(Dataset entries)
= Beginning of Section =

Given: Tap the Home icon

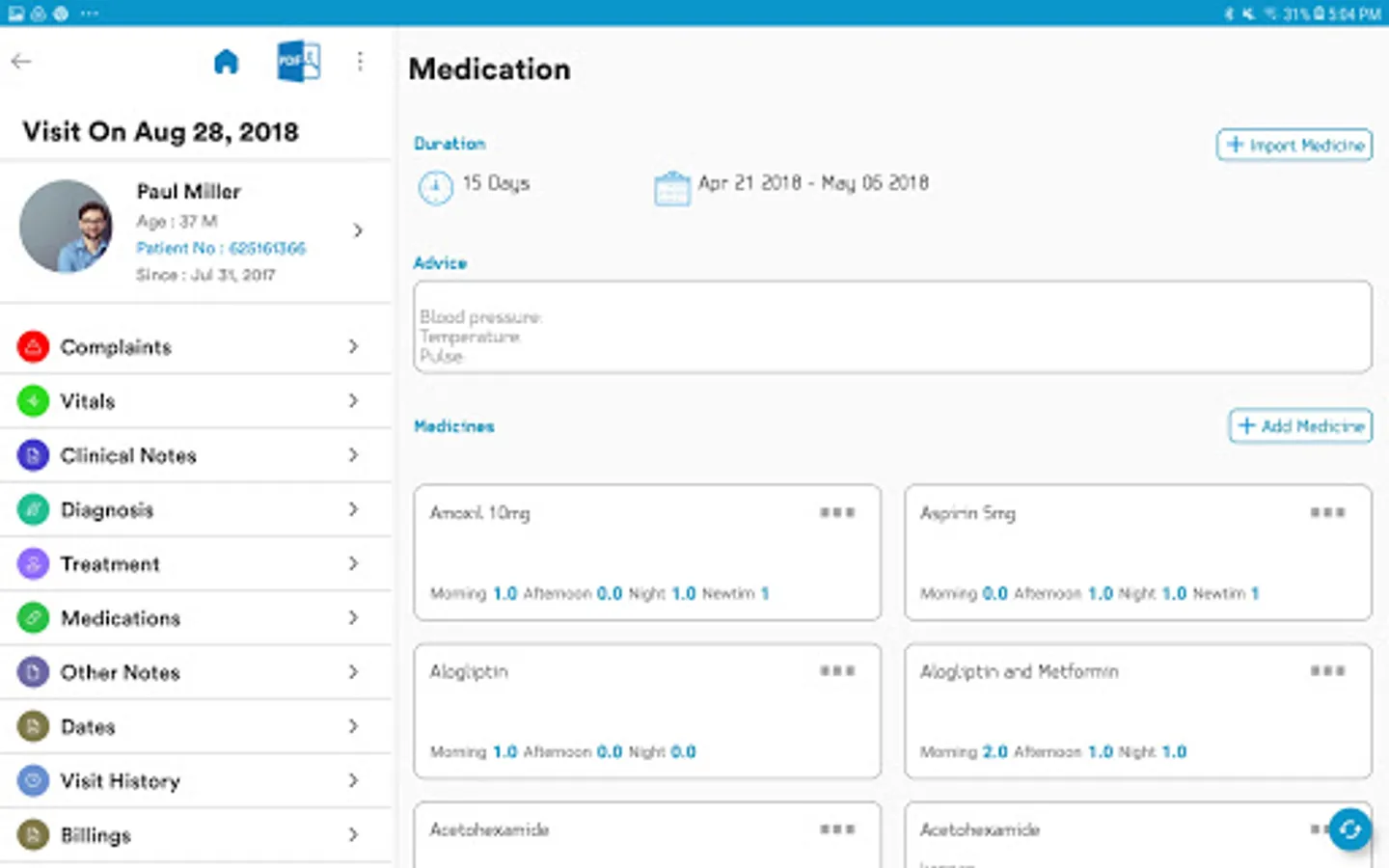Looking at the screenshot, I should [x=226, y=62].
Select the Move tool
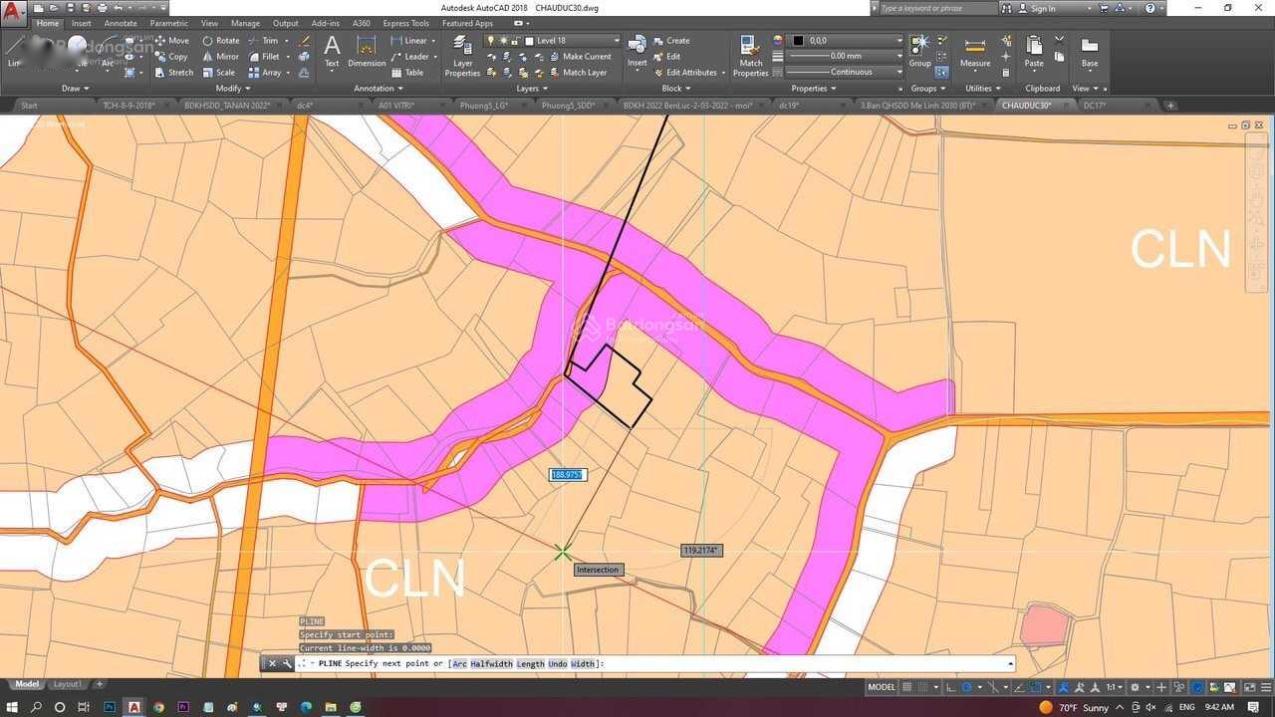This screenshot has height=717, width=1275. tap(172, 41)
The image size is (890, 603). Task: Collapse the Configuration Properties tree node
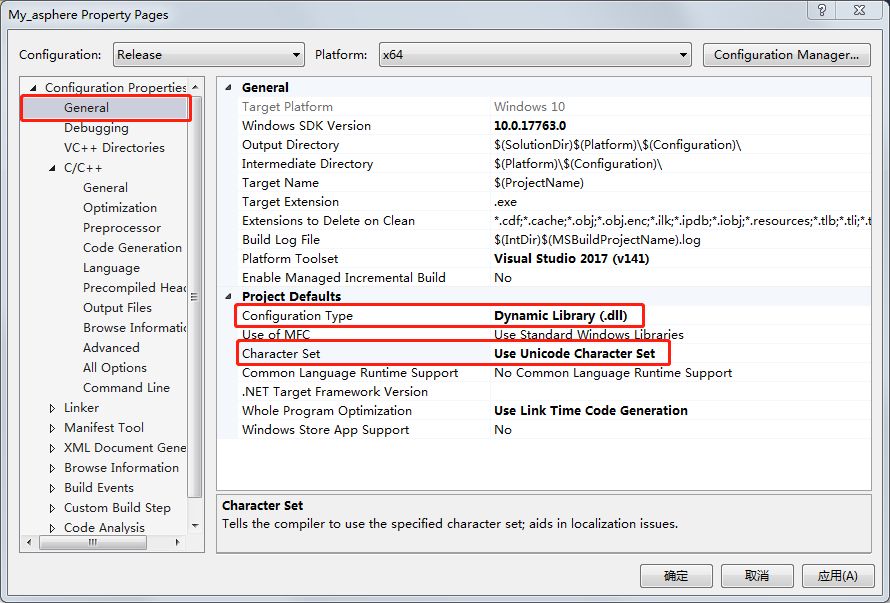[x=34, y=88]

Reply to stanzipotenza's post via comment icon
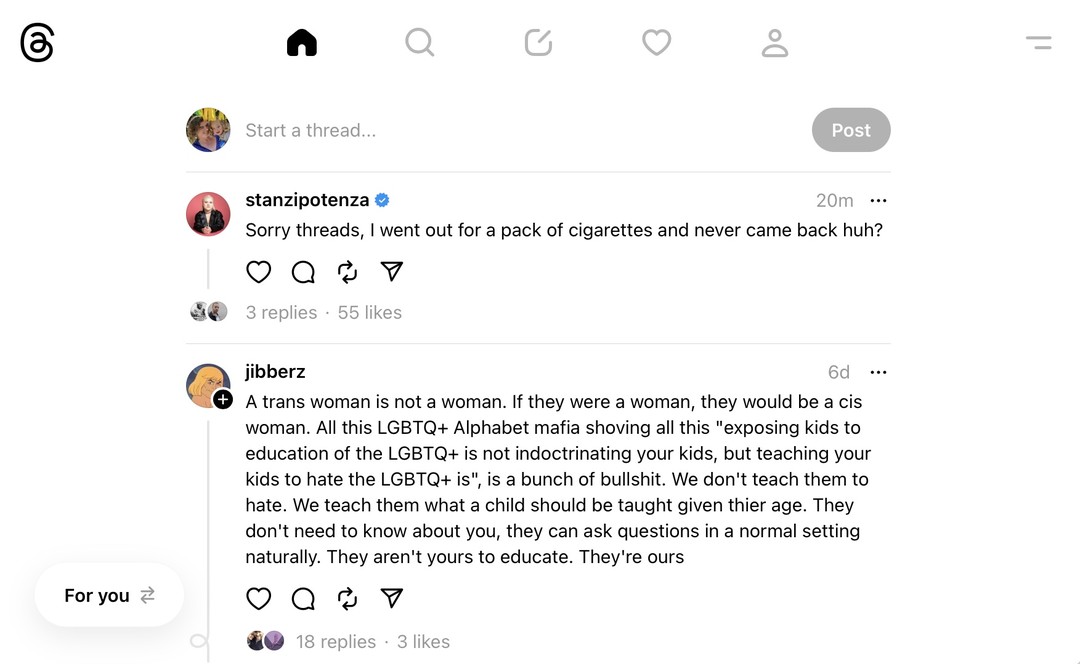(303, 272)
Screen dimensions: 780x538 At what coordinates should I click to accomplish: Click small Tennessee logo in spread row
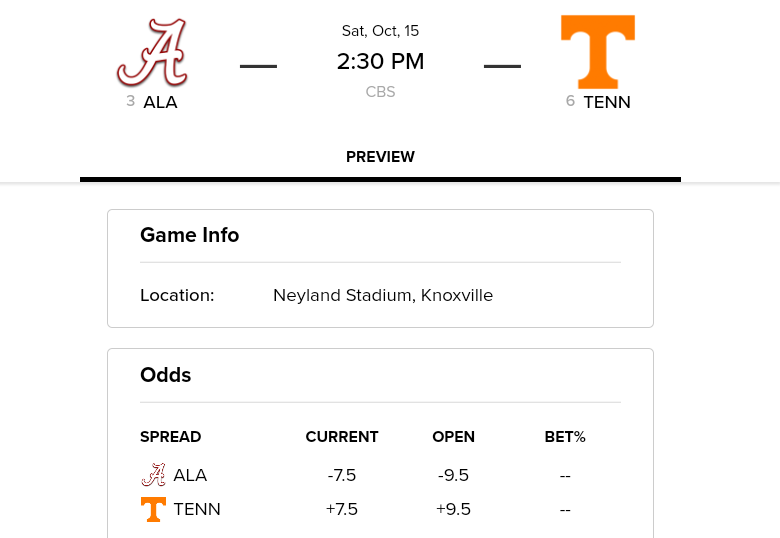(x=153, y=509)
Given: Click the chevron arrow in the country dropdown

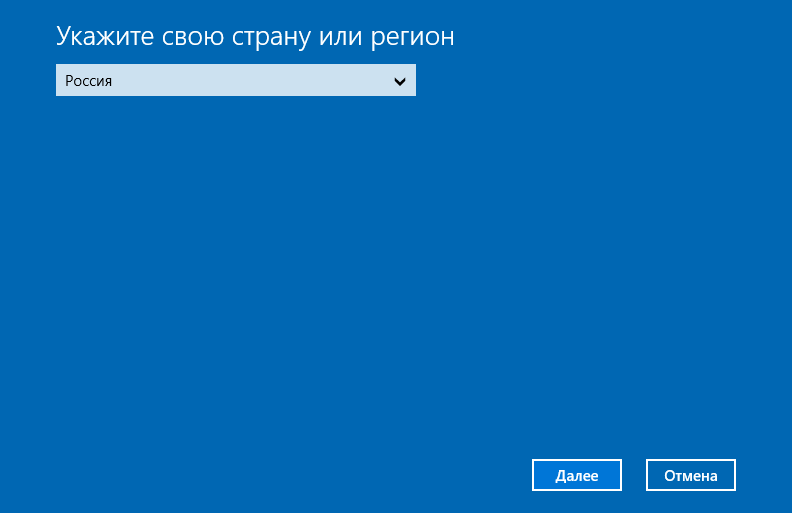Looking at the screenshot, I should (x=400, y=81).

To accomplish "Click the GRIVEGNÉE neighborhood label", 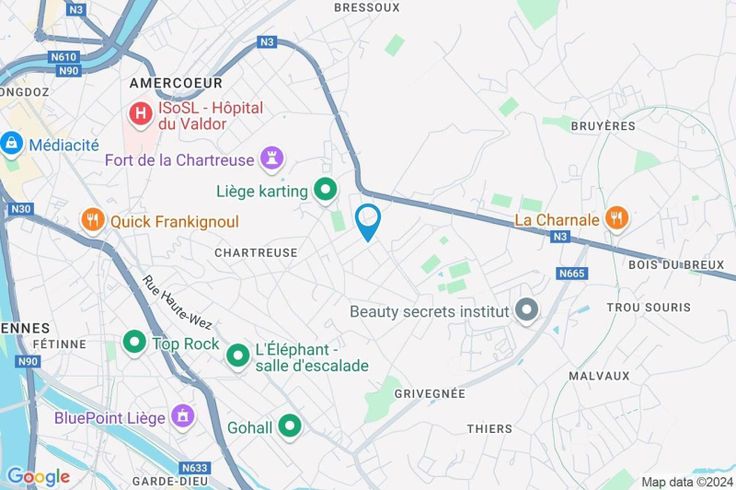I will (x=430, y=394).
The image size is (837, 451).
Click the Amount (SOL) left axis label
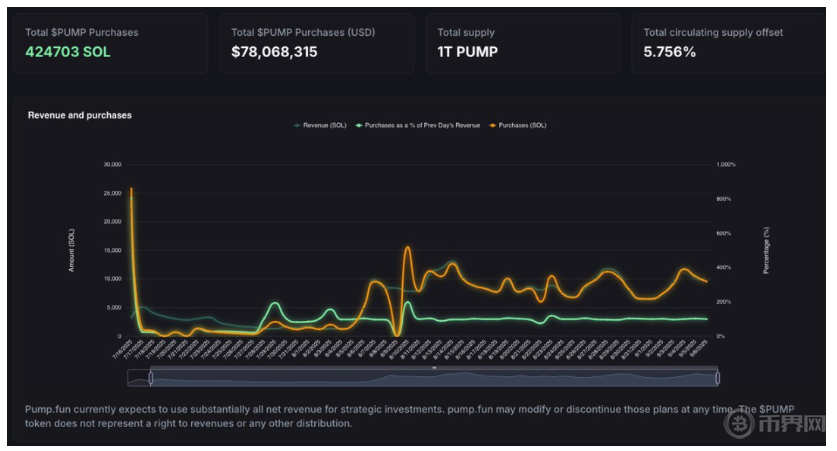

= End of Section =

Looking at the records above, extract only the lines from the one with "The image size is (837, 451)." through the last line, exactly, with the pictures left out.

Your solution =>
The image size is (837, 451).
Click the Amount (SOL) left axis label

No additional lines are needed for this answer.